In the Southern Ocean, the majority of reanalyses in the most comprehensive study available show an increase in the annual mean zonal wind stress (Swart and Fyfe, 2012; Figure 3.8). They find an increase in annual mean wind stress strength in four (NCEP1, NCEP2, ERAI and 20CRv2) of the six reanalyses considered (Figure 3.8). The mean of all reanalyses available at a given time (Figure 3.8, black line) also shows an upward trend from about 0.15 N m–2 in the early 1950s to 0.20 N m–2 in the early 2010s. An earlier study, covering 1979–2009, found a wind stress increase in two of four reanalyses considered (Xue et al., 2010). A positive trend of zonal wind stress from 1980 to 2000 was also reported by Yang et al. (2007) using a single reanalysis (ERA40) and found to be consistent with increases in wind speed observations made on Macquarie Island (54.5°S, 158.9°E) and by the SSM/I satellite (data from 1987 onwards). The wind stress strengthening is found by Yang et al. (2007) to have a seasonal dependence, with strongest trends in January, and has been linked by them to changes in the Southern Annular Mode (SAM, Box 2.5), which has continued to show an upward trend since AR4 (Section 2.7.8). Taken as a whole, these studies provide medium confidence that Southern Ocean wind stress has strengthened since the early 1980s. A strengthening of the related wind speed field in the Southern Ocean, consistent with the increasing trend in the SAM, has also been noted in Section 2.7.2 from satellite- based analyses and atmospheric reanalyses.
In the Tropical Pacific, a reanalysis based study found a strengthening of the trade wind associated wind stress for 1990–2009, but for the earlier period 1959–1989 there is no clear trend (Merrifield, 2011). Strengthening of the related Tropical Pacific Ocean wind speed field in recent decades is evident in reanalysis and satellite based data sets. Taken together with evidence for rates of sea level rise in the western Pacific larger than the global mean (Section 3.7.3) these studies provide medium confidence that Tropical Pacific wind stress has increased since 1990. This increase may be related to the Pacific Decadal Oscillation (Merrifield et al., 2012). At centennial time scales, attempts have been made to reconstruct the wind stress field in the Tropical Pacific by making use of the relationship between wind stress and SLP in combination with historic SLP data. Vecchi et al. (2006), using this approach, found a reduction of 7% in zonal mean wind stress across the Equatorial Pacific from the 1860s to the 1990s and related it to a possible weakening of the tropical Walker circulation. Observations discussed in Section 2.7.5 indicate that this weakening has largely been offset by a stronger Walker circulation since the 1990s.

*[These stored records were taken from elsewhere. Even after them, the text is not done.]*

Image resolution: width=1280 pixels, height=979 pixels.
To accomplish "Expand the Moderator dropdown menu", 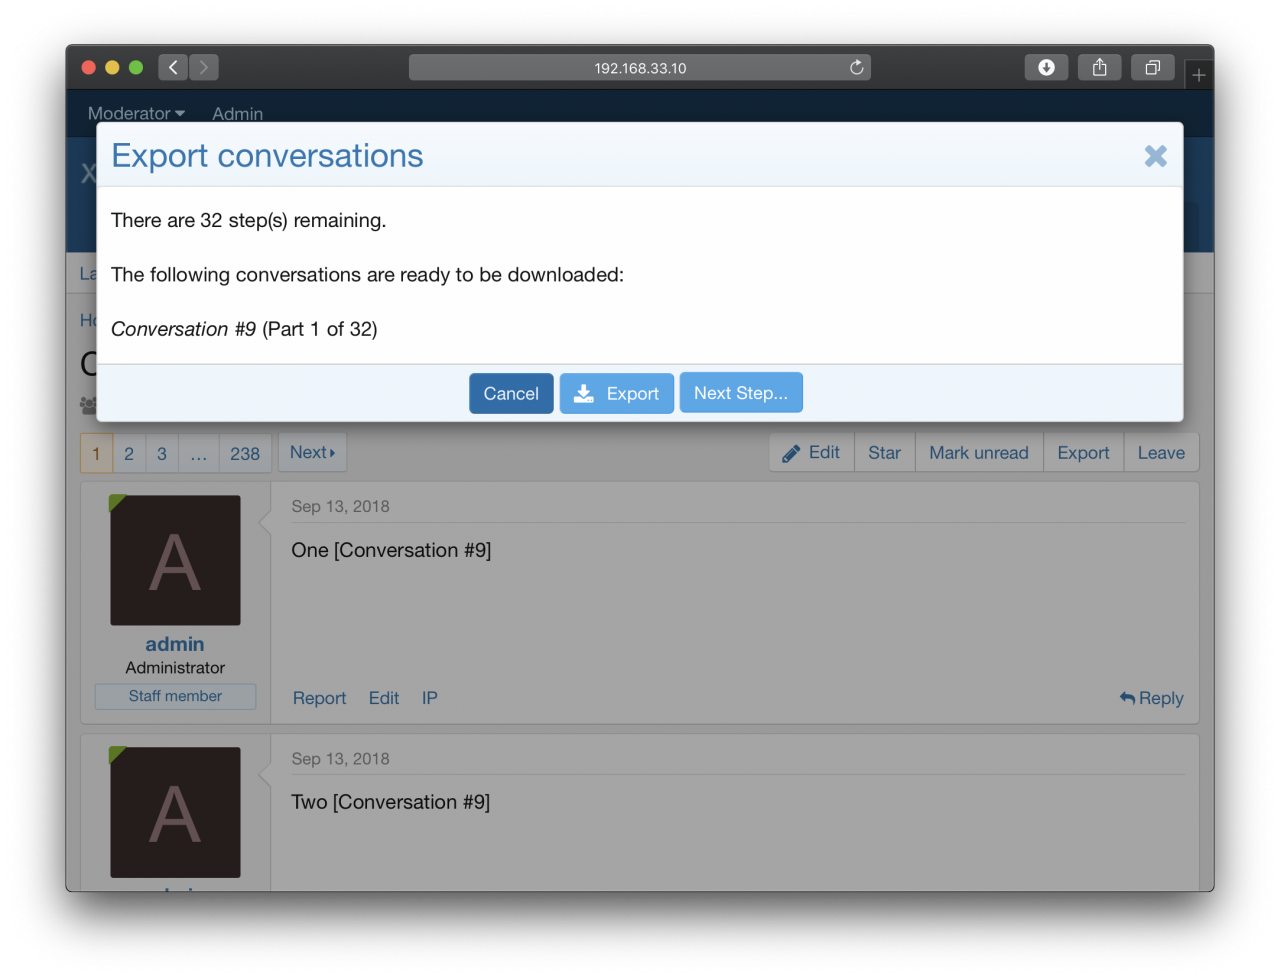I will pyautogui.click(x=136, y=114).
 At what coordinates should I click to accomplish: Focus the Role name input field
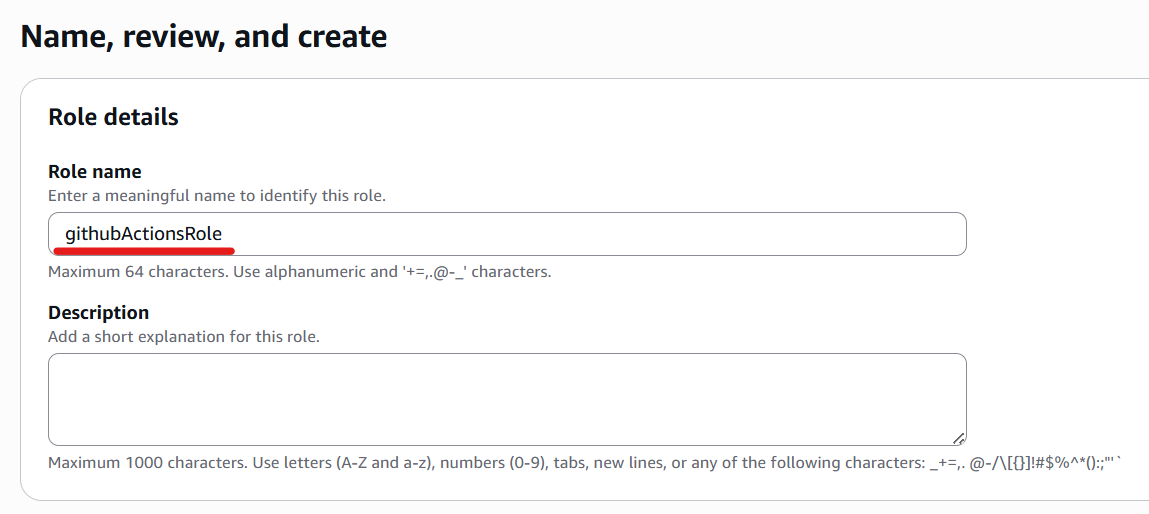click(x=507, y=234)
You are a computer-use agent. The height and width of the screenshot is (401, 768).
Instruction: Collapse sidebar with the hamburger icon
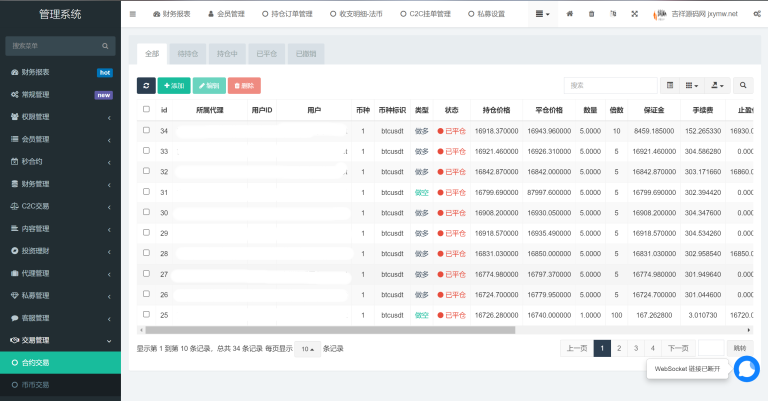click(x=133, y=15)
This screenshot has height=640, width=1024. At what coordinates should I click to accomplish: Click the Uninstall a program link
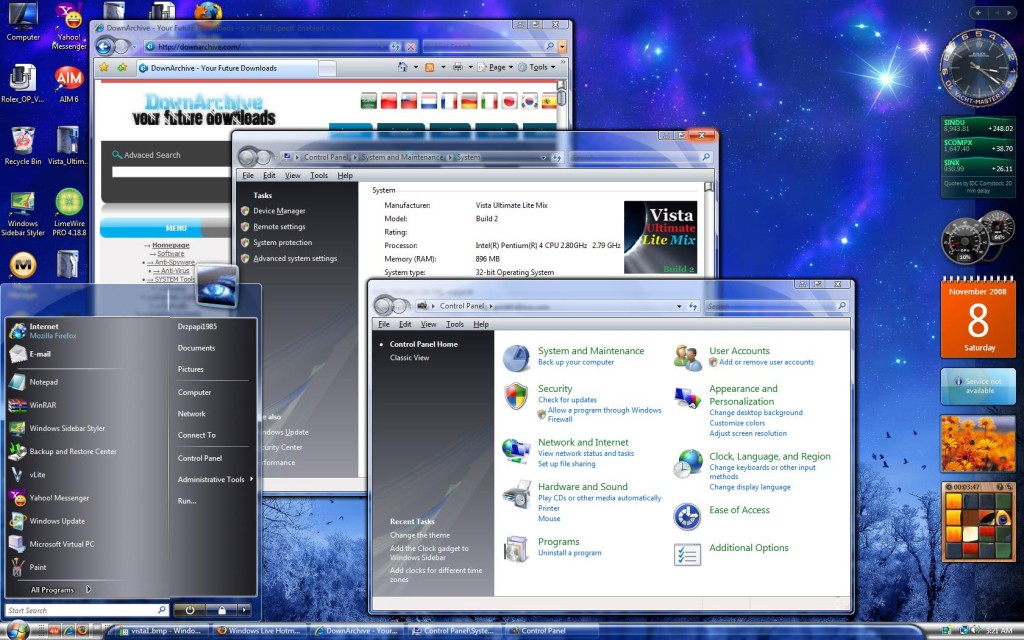tap(569, 553)
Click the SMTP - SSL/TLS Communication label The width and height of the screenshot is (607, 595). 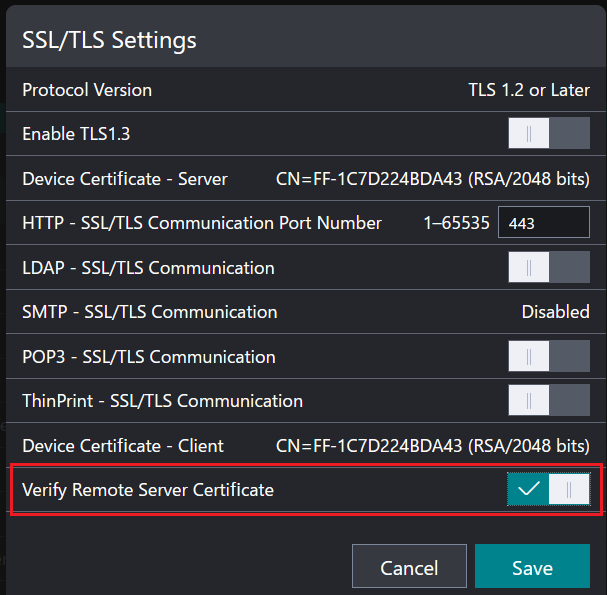150,312
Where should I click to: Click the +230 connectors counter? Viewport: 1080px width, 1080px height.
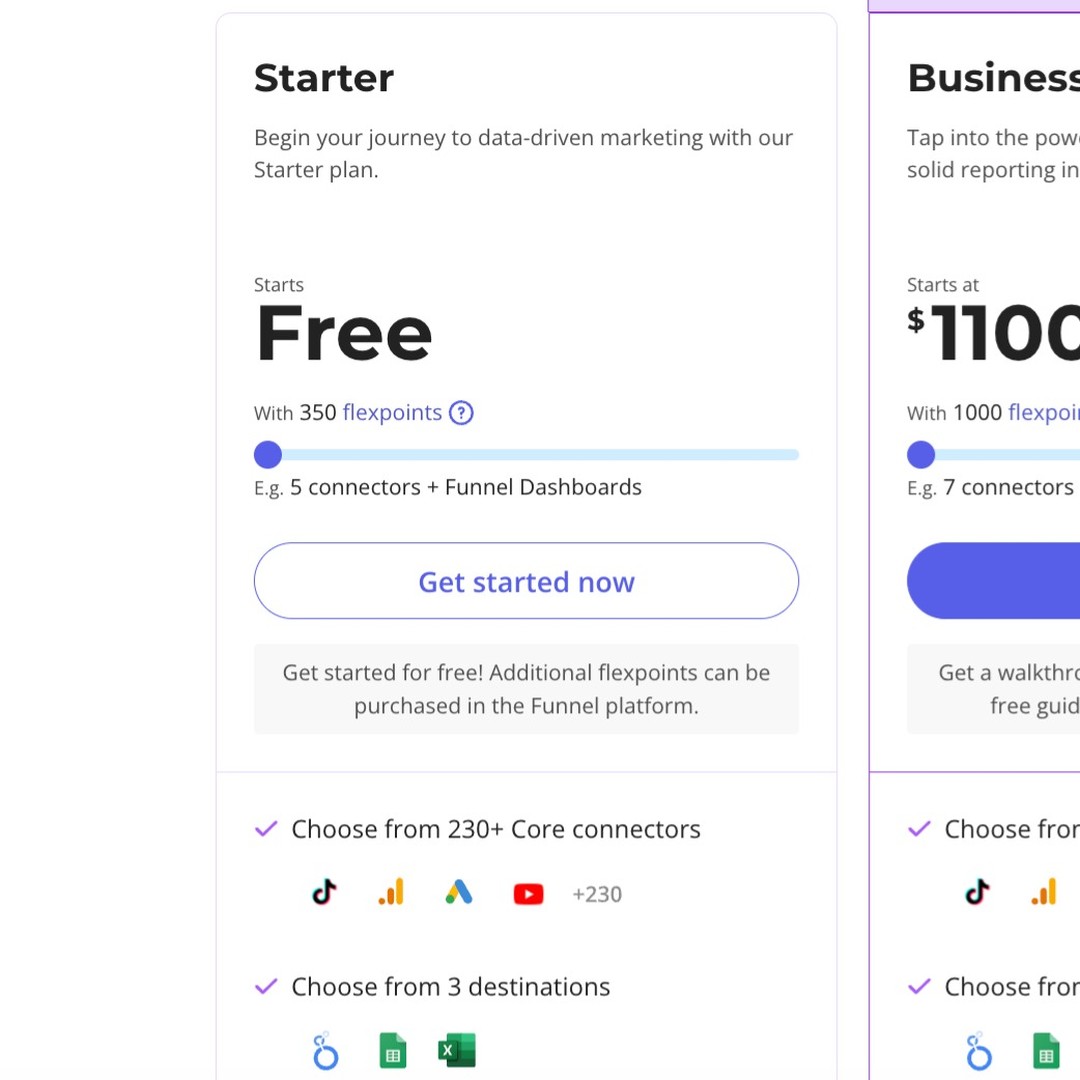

Changes in winter season wind stress curl over the North Atlantic from 1950 to early 2000s from NCEP1 and ERA40 have leading modes that are highly correlated with the NAO and East Atlantic circulation patterns; each of these patterns demonstrates a trend towards more positive index values superimposed on pronounced decadal variability over the period from the early 1960s to the late 1990s (Sugimoto and Hanawa, 2010). Wu et al. (2012) find a poleward shift over the past century of the zero wind stress curl line by 2.5° [1.5° to 3.5°] in the North Atlantic and 3.0° [1.6° to 4.4°] in the North Pacific from 20CRv2. Confidence in these results is low as they are based on a single product, 20CRv2 (the only century time scale reanalysis), which may be affected by temporal inhomogeneity in the number of observations assimilated (Krueger et al., 2013).